> Required work
An exact copy is needed of the lines from the line holding "This screenshot has width=880, height=528." through the final line of the listing below, both included.

━━━━━━━━━━━━━━━━

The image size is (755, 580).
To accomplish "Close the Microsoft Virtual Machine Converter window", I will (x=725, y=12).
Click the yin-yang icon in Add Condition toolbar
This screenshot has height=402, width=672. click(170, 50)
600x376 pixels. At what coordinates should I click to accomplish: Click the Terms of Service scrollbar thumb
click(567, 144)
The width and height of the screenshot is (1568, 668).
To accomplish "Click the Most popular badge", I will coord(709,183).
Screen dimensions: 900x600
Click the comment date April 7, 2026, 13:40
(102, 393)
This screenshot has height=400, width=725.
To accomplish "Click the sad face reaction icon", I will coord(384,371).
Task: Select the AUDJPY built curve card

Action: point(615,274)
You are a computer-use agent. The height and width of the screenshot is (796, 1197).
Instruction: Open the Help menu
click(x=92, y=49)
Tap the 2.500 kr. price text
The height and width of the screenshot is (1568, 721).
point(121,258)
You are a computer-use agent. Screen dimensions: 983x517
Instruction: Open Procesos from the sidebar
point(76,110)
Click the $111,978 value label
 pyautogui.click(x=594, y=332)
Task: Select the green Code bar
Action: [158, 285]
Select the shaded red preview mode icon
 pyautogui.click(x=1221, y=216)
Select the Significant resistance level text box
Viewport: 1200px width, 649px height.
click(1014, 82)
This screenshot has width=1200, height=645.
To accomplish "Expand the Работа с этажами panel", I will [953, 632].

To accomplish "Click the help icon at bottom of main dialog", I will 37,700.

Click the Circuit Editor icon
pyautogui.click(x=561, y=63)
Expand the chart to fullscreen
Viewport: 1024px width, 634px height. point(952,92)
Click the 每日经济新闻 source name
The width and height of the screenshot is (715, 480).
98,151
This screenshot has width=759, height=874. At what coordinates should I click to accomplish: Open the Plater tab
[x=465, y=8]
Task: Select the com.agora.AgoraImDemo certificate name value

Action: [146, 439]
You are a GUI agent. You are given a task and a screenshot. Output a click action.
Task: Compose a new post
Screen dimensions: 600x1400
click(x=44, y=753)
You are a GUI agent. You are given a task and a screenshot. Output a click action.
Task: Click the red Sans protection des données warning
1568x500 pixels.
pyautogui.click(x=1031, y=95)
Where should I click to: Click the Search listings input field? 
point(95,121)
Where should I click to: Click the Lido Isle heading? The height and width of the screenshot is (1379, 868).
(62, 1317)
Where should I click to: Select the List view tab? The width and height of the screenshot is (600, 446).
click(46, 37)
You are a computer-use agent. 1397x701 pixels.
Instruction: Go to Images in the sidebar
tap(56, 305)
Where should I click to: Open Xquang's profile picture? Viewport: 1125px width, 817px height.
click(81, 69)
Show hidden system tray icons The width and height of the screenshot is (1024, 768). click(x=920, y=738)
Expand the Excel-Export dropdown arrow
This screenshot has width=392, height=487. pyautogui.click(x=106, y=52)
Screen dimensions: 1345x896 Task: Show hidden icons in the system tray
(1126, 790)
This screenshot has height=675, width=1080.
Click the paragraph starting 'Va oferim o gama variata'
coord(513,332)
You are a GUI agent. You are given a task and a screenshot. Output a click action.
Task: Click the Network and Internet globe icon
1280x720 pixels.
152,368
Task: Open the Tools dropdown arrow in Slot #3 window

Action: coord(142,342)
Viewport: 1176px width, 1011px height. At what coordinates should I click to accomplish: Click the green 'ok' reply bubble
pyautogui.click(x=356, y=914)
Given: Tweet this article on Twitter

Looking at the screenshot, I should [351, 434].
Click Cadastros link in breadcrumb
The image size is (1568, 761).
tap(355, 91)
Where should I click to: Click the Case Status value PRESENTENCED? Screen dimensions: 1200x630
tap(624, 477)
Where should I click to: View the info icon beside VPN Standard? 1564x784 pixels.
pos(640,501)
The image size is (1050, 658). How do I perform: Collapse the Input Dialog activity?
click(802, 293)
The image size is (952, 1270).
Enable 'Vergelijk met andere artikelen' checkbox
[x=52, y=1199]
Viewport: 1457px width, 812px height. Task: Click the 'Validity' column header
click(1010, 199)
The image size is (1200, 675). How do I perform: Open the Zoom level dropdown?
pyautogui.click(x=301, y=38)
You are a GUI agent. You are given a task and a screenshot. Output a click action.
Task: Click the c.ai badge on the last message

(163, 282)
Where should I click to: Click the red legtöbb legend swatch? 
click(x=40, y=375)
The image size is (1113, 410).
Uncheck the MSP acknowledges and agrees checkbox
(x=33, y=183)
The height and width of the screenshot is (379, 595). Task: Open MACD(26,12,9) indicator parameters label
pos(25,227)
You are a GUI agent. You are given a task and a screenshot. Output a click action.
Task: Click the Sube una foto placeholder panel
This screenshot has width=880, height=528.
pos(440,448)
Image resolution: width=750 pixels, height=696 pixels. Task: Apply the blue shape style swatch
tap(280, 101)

━━━━━━━━━━━━━━━━

> Response for this exercise
This screenshot has width=880, height=528.
pos(440,448)
Image resolution: width=750 pixels, height=696 pixels. Task: Apply the blue shape style swatch
tap(280, 101)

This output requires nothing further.